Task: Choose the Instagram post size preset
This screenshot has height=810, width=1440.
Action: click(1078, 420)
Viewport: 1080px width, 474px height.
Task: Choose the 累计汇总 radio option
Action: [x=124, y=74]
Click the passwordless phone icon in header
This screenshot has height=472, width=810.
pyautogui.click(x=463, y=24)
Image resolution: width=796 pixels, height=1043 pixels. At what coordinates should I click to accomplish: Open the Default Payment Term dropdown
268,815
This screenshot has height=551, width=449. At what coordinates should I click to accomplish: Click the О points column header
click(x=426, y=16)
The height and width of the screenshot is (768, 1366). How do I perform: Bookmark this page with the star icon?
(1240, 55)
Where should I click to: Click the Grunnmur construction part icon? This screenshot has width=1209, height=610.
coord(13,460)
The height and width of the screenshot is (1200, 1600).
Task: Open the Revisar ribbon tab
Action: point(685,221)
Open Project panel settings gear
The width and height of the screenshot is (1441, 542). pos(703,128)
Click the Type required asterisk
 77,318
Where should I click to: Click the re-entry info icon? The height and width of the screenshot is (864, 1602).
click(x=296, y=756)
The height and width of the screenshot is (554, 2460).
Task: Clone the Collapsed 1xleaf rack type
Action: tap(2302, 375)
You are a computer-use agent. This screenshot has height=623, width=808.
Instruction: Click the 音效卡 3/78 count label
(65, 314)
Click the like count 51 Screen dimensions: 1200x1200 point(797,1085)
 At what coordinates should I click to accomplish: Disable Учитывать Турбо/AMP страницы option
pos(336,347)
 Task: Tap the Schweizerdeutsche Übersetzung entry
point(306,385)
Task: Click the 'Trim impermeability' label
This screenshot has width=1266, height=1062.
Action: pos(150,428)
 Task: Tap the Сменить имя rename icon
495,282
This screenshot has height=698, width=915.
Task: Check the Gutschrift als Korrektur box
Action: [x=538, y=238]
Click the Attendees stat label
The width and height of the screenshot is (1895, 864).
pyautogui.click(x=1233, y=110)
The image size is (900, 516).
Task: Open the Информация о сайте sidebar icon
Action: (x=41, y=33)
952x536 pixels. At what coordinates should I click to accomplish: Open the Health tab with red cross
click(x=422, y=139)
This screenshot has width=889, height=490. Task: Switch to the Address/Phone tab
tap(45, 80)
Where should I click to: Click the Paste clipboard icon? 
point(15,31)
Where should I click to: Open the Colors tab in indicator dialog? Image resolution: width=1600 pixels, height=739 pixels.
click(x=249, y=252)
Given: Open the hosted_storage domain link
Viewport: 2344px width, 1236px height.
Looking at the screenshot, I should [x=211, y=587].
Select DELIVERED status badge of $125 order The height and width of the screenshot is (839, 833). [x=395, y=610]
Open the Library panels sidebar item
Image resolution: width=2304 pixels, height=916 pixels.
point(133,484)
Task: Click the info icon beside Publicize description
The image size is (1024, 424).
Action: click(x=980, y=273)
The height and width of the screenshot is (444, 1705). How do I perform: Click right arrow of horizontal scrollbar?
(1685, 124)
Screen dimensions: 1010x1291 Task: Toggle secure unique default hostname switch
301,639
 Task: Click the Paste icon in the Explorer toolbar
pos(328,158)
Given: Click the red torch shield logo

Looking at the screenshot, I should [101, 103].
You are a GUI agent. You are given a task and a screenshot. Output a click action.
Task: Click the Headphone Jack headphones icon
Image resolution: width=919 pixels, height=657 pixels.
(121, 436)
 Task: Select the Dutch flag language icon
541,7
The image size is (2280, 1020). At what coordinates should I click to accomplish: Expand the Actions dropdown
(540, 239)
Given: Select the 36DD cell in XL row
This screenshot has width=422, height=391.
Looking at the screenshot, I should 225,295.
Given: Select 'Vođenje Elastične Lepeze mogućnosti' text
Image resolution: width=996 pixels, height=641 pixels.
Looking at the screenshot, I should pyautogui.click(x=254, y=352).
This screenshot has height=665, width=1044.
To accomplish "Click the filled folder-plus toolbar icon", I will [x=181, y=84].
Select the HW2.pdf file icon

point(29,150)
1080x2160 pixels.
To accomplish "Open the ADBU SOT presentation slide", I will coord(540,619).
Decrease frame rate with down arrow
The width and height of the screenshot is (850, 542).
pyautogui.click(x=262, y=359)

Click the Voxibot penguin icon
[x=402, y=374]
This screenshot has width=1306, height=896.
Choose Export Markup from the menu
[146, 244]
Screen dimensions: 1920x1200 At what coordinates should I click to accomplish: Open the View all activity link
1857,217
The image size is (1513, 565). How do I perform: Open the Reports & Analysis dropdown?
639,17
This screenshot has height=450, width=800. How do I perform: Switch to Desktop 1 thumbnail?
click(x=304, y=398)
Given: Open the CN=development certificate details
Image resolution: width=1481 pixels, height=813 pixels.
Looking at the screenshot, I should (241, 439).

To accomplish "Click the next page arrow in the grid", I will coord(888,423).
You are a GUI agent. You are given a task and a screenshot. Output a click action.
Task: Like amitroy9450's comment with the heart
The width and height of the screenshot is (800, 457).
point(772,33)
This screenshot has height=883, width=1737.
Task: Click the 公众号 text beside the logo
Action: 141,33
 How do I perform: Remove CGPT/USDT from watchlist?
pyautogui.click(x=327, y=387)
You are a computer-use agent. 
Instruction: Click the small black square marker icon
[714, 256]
- - - -
> **Task**
If a line in the records contains "will", report it.

> **Solution to this problem**
To accomplish "Click the filled folder-plus toolbar icon", I will [x=181, y=84].
To accomplish "Open the ADBU SOT presentation slide", I will coord(540,619).
To accomplish "Click the next page arrow in the grid", I will coord(888,423).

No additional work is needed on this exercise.